READING PASSAGE:
#####

Friday, April 24, 2009

Policing changes

NEW REVELATIONS of police brutality at the G20 demonstrations in the City of London continue to emerge: one woman hit across the face and then struck with a baton; a man knocked to the ground with a police shield and a young woman knocked unconscious by a baton.
A third post mortem has been ordered for Ian Tomlinson who died after being assaulted and hurled to the ground while he was trying to make his way home from work and found his way barred by police cordons. The first post mortem said he died from a heart attack; the second said he died from internal bleeding.
The press is in an uproar, full of pictures of riot police with batons raised and identity numbers covered.
Many veteran political activists, along with some of the police themselves, will be wondering what all the fuss is about. All these police tactics have been used for decades – if not centuries. Certainly in the 1960s police used the “kettling” technique against demonstrators outside Rhodesia House, protesting against the racist colonialist regime of Ian Smith in what is now Zimbabwe.
Back then demonstrators expected to be hit by police and come away with quite serious injuries. But only other political activists and Black and Irish Londoners would believe it. The media insisted that “our bobbies” were all “wonderful” and middle class people believed it.

#####

STORED RECORDS:

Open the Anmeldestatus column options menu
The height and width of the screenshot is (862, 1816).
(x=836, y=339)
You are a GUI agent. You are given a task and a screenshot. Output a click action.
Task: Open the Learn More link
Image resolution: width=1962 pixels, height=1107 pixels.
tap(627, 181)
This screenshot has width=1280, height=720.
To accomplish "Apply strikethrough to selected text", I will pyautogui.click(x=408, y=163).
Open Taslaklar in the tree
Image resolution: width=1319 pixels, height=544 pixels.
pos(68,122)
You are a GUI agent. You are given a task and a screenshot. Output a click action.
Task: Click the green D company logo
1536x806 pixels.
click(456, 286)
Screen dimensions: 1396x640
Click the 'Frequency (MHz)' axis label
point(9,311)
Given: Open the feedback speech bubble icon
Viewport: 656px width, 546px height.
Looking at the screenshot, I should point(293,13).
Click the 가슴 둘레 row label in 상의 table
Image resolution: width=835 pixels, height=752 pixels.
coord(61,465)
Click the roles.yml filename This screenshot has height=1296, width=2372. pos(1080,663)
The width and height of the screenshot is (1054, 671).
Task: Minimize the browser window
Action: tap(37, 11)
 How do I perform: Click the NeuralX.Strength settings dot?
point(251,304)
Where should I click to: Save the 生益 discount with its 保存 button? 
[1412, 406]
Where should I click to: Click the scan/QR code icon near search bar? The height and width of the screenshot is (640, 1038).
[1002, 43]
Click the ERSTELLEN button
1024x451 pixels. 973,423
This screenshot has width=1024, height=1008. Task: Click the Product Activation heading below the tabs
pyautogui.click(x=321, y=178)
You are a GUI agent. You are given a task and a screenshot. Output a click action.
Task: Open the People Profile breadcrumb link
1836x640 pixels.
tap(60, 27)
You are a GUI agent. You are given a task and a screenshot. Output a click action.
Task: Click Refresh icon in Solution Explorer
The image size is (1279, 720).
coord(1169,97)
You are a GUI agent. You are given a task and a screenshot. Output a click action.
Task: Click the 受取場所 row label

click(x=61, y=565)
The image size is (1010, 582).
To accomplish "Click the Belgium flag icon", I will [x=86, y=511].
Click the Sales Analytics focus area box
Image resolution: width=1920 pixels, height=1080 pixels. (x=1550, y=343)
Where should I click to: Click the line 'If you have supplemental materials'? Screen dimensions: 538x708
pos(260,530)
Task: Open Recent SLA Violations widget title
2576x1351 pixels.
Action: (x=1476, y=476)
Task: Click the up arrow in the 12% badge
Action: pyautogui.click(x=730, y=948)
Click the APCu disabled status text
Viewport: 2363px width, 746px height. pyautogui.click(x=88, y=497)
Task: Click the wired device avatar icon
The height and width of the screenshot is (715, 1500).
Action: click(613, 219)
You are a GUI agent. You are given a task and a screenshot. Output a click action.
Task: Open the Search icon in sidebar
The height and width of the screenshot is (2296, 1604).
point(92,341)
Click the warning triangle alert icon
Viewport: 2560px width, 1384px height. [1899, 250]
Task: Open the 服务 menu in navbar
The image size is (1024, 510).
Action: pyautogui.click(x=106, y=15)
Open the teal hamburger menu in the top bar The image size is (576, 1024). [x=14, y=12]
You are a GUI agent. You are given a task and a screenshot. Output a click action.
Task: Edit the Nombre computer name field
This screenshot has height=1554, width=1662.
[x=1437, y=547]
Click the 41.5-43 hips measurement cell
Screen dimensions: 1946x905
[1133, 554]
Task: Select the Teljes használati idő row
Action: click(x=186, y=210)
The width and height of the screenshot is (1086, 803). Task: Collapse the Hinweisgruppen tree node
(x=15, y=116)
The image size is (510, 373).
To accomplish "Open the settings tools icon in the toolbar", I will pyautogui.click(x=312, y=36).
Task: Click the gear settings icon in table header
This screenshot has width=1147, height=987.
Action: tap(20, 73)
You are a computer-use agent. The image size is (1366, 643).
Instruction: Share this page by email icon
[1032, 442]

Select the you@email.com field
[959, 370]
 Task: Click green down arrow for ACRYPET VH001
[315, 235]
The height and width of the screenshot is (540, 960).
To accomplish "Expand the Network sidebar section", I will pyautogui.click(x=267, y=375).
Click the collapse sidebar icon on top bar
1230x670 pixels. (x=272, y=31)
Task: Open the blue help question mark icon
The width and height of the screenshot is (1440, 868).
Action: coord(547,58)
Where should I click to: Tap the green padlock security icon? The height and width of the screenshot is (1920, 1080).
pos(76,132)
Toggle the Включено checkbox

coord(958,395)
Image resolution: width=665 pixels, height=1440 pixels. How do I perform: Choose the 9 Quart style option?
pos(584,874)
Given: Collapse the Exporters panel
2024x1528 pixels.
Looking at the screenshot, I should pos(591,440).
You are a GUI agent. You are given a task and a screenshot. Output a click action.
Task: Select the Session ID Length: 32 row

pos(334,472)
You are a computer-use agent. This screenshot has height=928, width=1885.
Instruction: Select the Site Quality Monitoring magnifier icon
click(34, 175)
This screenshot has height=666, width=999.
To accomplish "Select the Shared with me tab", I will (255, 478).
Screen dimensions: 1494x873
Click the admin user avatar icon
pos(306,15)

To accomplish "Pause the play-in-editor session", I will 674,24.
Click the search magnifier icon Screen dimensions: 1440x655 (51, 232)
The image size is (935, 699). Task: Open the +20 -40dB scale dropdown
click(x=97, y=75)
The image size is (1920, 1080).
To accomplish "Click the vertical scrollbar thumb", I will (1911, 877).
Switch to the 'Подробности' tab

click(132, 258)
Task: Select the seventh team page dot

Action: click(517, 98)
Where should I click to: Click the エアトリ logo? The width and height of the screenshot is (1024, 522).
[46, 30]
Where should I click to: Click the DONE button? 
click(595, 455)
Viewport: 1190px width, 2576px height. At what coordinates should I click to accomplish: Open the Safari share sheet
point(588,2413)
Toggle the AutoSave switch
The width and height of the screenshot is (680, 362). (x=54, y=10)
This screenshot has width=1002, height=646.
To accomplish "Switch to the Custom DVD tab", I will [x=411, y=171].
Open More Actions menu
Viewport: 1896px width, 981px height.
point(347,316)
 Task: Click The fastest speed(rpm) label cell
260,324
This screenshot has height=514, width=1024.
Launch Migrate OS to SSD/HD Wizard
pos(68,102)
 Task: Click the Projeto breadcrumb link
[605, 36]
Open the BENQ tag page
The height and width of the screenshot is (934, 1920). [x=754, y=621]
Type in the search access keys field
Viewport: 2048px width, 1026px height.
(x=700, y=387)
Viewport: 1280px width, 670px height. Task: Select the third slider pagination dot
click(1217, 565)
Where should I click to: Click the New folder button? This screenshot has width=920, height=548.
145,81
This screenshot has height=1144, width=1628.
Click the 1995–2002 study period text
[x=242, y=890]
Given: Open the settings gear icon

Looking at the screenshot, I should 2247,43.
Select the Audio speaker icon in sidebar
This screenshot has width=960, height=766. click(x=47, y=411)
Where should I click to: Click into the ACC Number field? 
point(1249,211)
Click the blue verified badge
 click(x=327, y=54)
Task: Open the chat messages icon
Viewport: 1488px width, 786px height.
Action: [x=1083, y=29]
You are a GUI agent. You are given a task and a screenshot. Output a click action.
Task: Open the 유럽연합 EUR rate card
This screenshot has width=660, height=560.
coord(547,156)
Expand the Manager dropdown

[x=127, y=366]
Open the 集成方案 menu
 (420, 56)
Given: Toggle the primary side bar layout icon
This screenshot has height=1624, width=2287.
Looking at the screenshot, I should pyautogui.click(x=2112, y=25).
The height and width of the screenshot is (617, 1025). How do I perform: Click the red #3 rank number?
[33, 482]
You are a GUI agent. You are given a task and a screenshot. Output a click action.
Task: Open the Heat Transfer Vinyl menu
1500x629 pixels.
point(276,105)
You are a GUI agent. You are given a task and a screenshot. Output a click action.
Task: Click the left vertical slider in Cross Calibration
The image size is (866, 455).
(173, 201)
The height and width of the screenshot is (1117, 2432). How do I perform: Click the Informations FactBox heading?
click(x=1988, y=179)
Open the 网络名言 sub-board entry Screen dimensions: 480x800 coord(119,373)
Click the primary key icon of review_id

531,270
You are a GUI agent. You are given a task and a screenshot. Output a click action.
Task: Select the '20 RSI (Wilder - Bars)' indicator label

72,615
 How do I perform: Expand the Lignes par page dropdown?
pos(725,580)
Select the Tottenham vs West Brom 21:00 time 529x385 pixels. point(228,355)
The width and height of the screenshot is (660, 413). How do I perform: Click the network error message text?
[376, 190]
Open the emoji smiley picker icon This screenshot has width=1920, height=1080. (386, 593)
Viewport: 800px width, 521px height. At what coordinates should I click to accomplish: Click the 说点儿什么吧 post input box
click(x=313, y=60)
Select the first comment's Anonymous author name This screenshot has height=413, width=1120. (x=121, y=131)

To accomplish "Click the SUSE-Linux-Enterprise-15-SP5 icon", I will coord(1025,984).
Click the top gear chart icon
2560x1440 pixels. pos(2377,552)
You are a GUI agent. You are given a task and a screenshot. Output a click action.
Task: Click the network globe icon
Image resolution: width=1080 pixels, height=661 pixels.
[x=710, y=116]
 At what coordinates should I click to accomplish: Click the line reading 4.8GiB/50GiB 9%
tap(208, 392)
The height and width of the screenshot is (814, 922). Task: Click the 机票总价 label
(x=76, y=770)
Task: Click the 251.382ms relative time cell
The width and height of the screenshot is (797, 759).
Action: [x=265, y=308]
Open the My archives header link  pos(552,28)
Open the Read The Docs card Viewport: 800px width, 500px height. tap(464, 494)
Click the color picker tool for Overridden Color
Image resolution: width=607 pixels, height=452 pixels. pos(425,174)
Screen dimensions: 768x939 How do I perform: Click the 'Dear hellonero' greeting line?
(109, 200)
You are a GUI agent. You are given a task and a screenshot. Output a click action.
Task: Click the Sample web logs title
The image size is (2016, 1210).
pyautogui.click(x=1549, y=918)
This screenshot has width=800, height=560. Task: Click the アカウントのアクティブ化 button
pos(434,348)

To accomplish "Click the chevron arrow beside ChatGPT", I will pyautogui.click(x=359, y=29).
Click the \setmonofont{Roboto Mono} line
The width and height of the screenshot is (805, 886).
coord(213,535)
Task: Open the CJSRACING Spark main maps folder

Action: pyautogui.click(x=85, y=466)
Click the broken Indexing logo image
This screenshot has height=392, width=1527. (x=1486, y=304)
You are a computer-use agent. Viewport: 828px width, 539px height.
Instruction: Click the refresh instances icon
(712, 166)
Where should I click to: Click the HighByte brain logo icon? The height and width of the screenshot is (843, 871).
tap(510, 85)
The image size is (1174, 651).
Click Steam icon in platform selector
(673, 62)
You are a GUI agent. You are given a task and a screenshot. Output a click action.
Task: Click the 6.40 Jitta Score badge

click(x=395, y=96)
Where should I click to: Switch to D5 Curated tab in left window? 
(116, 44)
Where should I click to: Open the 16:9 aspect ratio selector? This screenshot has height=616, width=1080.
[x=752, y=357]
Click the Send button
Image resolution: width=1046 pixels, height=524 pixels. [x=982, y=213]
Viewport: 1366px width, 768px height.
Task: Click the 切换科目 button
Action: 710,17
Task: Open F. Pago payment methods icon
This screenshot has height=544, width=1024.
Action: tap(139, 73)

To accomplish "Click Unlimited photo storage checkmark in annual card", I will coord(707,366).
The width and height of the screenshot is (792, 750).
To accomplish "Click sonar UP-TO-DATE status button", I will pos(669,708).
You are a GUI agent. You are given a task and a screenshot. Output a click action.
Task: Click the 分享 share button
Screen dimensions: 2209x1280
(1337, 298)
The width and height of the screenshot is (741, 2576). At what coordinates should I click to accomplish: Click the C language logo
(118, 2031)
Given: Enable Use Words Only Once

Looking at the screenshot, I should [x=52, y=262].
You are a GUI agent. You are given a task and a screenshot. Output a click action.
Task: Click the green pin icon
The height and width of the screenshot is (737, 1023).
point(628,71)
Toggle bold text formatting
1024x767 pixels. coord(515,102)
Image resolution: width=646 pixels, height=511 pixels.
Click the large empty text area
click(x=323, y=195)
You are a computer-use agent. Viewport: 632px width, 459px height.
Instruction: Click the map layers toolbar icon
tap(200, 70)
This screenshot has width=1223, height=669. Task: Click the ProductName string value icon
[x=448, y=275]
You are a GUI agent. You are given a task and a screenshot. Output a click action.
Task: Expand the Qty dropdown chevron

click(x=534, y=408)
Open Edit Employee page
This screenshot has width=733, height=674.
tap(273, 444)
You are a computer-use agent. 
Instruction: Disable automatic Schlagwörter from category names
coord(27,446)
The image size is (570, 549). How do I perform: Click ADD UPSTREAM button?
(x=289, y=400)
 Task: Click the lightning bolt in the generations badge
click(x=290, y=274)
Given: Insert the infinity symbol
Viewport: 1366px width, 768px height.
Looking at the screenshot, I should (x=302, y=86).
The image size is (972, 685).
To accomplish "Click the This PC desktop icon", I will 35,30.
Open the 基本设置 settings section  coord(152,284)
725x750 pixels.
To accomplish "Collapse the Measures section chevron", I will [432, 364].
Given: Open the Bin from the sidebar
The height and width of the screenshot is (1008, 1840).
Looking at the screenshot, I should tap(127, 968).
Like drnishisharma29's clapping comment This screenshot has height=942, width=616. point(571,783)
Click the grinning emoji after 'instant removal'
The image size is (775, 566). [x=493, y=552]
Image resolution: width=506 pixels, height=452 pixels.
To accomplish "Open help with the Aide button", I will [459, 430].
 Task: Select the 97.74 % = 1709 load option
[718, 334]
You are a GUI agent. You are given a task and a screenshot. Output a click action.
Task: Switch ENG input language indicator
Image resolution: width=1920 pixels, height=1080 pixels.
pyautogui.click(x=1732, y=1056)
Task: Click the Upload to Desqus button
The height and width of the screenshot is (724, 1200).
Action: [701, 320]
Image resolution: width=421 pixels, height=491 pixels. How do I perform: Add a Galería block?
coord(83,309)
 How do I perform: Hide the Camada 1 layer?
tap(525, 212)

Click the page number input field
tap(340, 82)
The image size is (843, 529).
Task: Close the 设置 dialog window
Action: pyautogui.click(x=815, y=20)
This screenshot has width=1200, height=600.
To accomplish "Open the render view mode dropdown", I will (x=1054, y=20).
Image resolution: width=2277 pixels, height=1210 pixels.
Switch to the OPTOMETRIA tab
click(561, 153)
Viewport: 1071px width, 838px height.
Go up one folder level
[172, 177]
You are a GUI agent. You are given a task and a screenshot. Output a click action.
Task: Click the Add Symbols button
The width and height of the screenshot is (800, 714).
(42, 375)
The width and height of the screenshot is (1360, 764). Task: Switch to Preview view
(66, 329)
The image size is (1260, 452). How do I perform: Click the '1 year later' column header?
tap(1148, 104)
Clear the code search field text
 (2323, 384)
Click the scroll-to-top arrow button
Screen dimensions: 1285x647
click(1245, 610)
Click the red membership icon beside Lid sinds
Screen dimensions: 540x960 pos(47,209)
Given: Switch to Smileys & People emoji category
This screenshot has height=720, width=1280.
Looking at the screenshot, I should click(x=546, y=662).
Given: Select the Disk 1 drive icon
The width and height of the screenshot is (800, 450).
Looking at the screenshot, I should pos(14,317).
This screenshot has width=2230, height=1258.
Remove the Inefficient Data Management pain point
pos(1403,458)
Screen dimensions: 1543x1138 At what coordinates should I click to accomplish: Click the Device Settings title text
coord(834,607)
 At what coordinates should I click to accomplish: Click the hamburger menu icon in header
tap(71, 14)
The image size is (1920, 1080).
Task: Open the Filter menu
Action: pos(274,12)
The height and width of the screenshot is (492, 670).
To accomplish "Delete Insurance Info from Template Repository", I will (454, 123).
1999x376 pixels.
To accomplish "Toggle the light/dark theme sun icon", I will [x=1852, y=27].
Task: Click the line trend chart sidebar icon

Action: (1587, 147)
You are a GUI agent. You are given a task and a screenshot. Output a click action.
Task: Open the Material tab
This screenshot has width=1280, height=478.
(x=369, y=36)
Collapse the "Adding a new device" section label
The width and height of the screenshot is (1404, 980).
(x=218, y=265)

#####

OBJECTIVE 1:
Reproduce the stretch of the policing article from "NEW REVELATIONS of" through "from internal bleeding.".
OBJECTIVE 2:
Carry on with the article about police conduct at the G20 demonstrations from where it stops.

EXERCISE RESPONSE 1:
NEW REVELATIONS of police brutality at the G20 demonstrations in the City of London continue to emerge: one woman hit across the face and then struck with a baton; a man knocked to the ground with a police shield and a young woman knocked unconscious by a baton.
A third post mortem has been ordered for Ian Tomlinson who died after being assaulted and hurled to the ground while he was trying to make his way home from work and found his way barred by police cordons. The first post mortem said he died from a heart attack; the second said he died from internal bleeding.

EXERCISE RESPONSE 2:
In the 1970s two anti-fascist demonstrators – Kevin Gately in Red Lion Square and Blair Peach in Southall – were murdered by violent police. There was some outrage then at police brutality but after lengthy inquiries, officialdom announced that Kevin Gately had “an unusually thin skull” and had unknowingly been walking about in danger of dying from the slightest tap on the head all his life and Blair Peach’s death was similarly something the police could not reasonably have expected. No police were ever prosecuted.
In the 1980s the Wapping printers and the miners learned at first hand just how brutal British bobbies can be. In the early 90s police engineered frightening clashes with anti-poll tax demonstrators to discourage newly politicised first-time protesters.
Seasoned marchers learned to distinguish the regular police who walked alongside the marchers and the elite special riot squads like the Territorial Support Group (TSG). They were notorious for being hot-headed young thugs in uniform, who hid their identity numbers and enjoyed trying to strike terror into any political activists. They were also notorious for racism and driving around north London in vans looking for black youths to assault for “suspicious behaviour”.
But in the lat 1990s there was a change – at least in London. The Stephen Lawrence inquiry put policing under the spotlight and Ken Livingstone was elected Mayor of London.
The change was noticed first by leftwing photographers like the late Mike Cohen, who suddenly found police at demonstrations being polite and civil. For about a decade there were no serious violent clashes between any demonstrations and police. The policing of protests was limited to making sure marchers did not inadvertently wander into the path of oncoming traffic; it became possible to chat to the police officers alongside the marches. It all became very civilised and remote from the real class struggle.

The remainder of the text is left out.